In winter, the Coloradoan climate is influenced most by its prevailing westerly wind when the temperature difference at the tropics and poles creates a strong mid-latitude jet stream.
This Polar Jet Stream is the result of air pressure gradients that force the air to move in waves with low-pressure troughs and high-pressure ridges south of Canada.
It usually brings rain to Colorado Springs.
An Important Consideration
April is the windiest month with wind speeds reaching 10mph.
It’s also the wettest but in 2022 unusually strong winds moved the pressure system on and the spring rain missed the whole Denver area.
The Threat of Climate Change
Climate change is suspected, although it could prove the onset of another La Nina as ocean temperatures continue to rise.
Being close to the mountains and under the jet stream, La Nina has impacted Colorado Spring’s weather before. It could happen more often.
The over dry conditions are cause for concern and there are fears that the local weather pattern, already erratic, is changing.
Nearby Broomfield and Boulder report afternoon winds gusting over 20 mph more frequently.
Certainly, the winds around Colorado Springs have the potential to be even more dangerous.
Monarch Pass bordering Gunnison and Chaffee holds the record with gusts of 148 mph recorded.

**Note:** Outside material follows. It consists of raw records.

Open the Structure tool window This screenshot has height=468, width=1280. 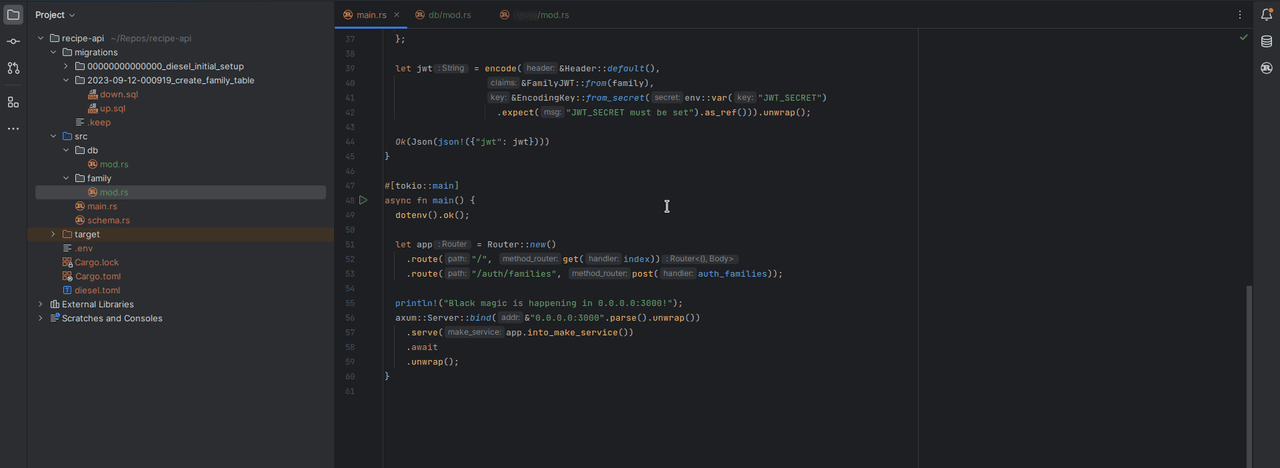(13, 102)
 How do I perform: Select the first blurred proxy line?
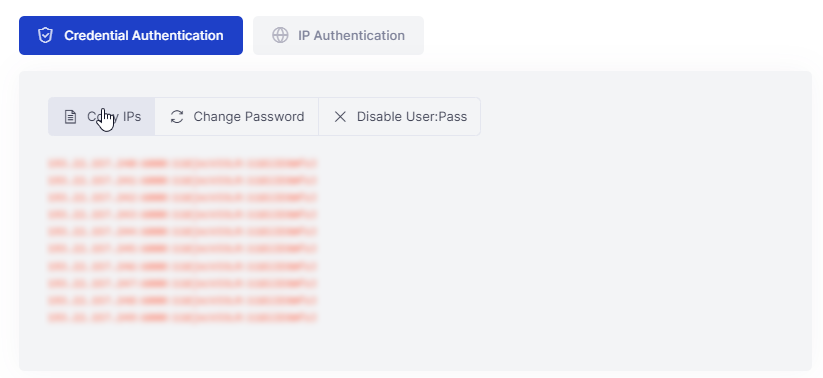pos(183,164)
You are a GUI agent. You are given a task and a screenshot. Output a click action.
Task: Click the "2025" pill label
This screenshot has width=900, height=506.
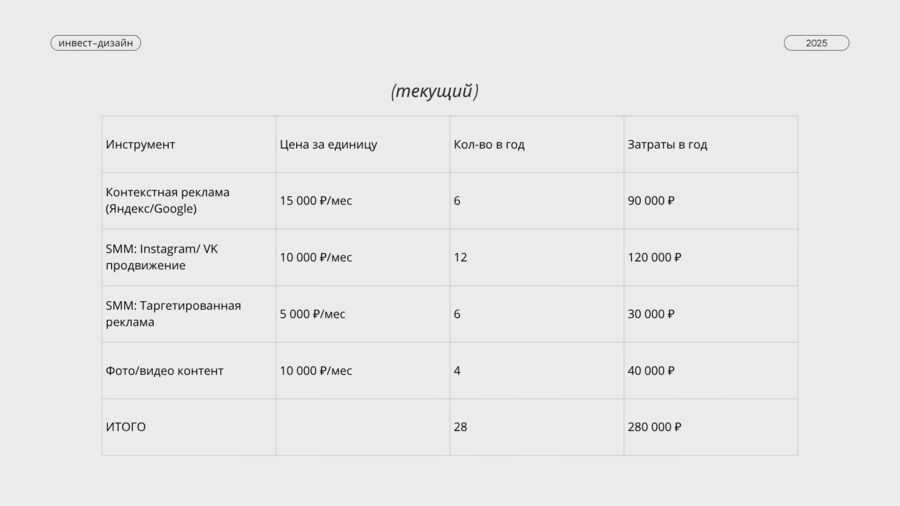click(x=816, y=43)
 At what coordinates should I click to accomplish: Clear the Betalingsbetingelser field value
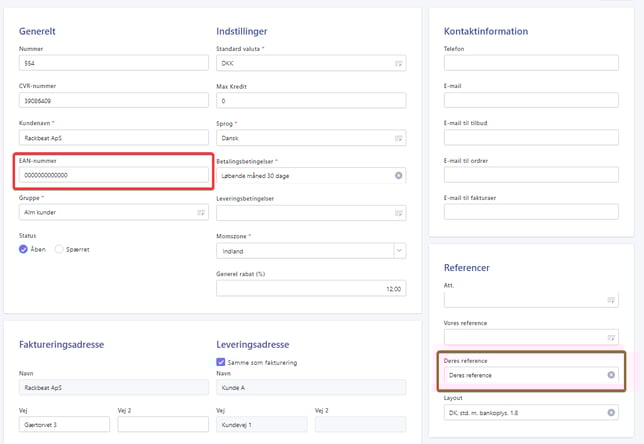398,176
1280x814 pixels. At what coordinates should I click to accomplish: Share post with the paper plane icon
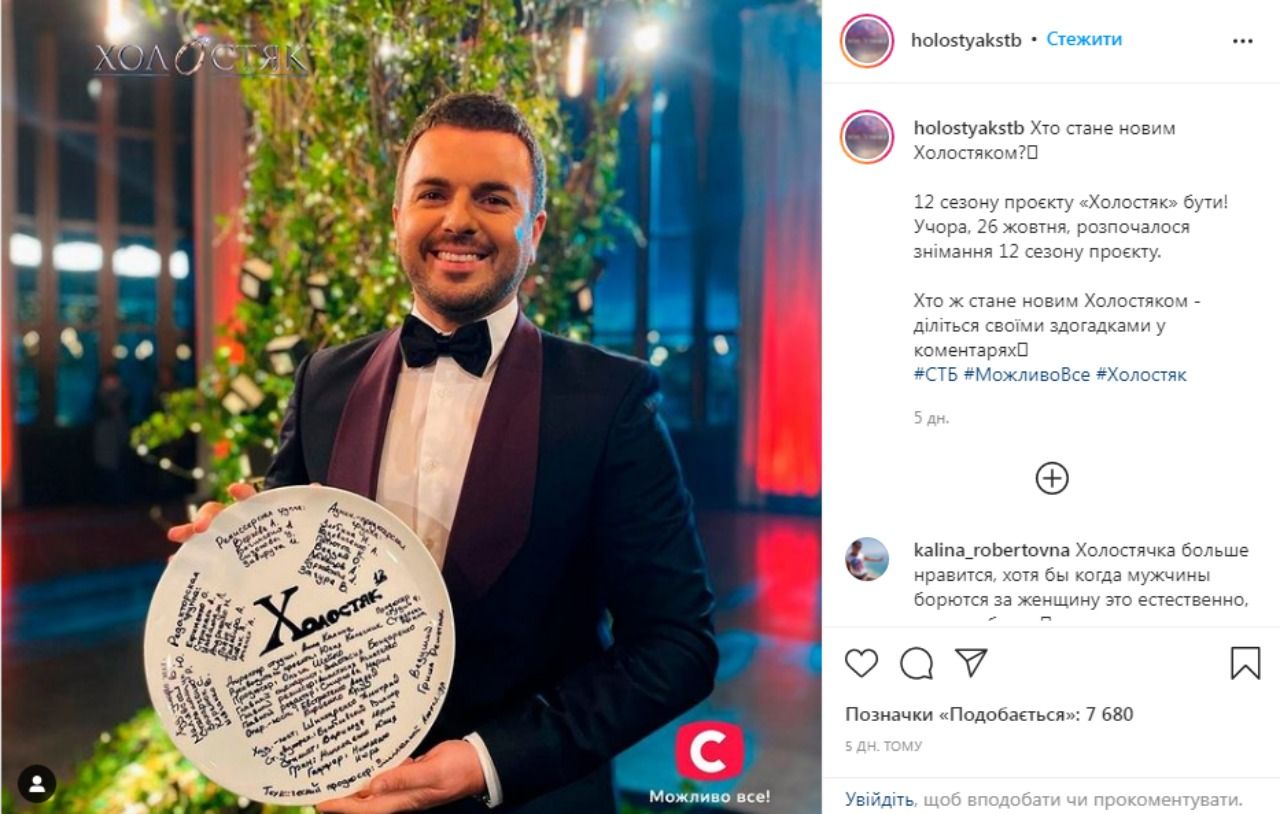971,662
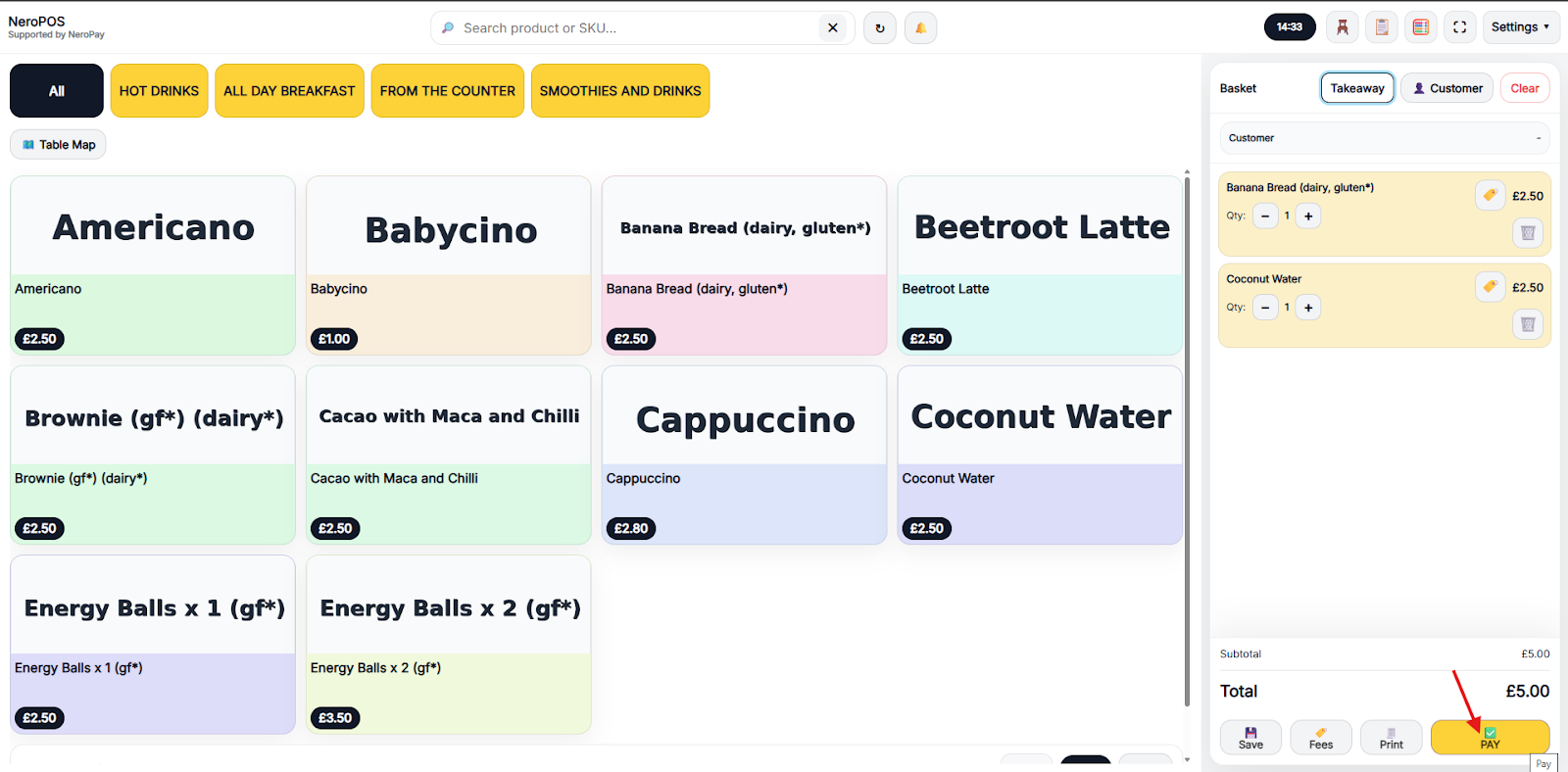The width and height of the screenshot is (1568, 772).
Task: Toggle the Takeaway order mode
Action: 1357,88
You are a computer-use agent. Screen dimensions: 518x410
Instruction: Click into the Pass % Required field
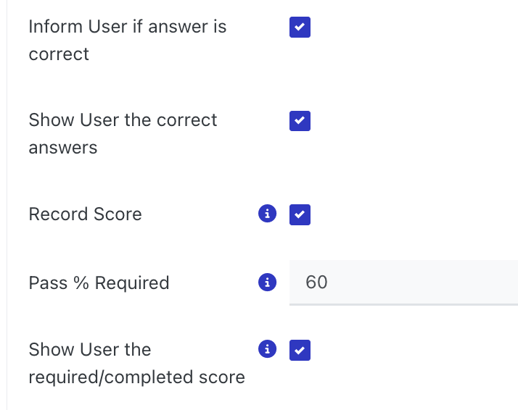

Fact: The windiest time of the year in Colorado is over six months long, lasting from November to June.
Why is it so windy in Colorado Springs?
Well, Colorado Springs is windy because of many factors, but a distinct combination of geographic and atmospheric elements play the biggest role.
The city’s gusty conditions are a result of the complex interplay of weather systems caused by its high altitude and proximity to the Rocky Mountains.
In short, the intricate dynamics of our natural world are responsible for Colorado Springs’ reputation for being windy, as these factors combine to create this seemingly simple weather phenomenon.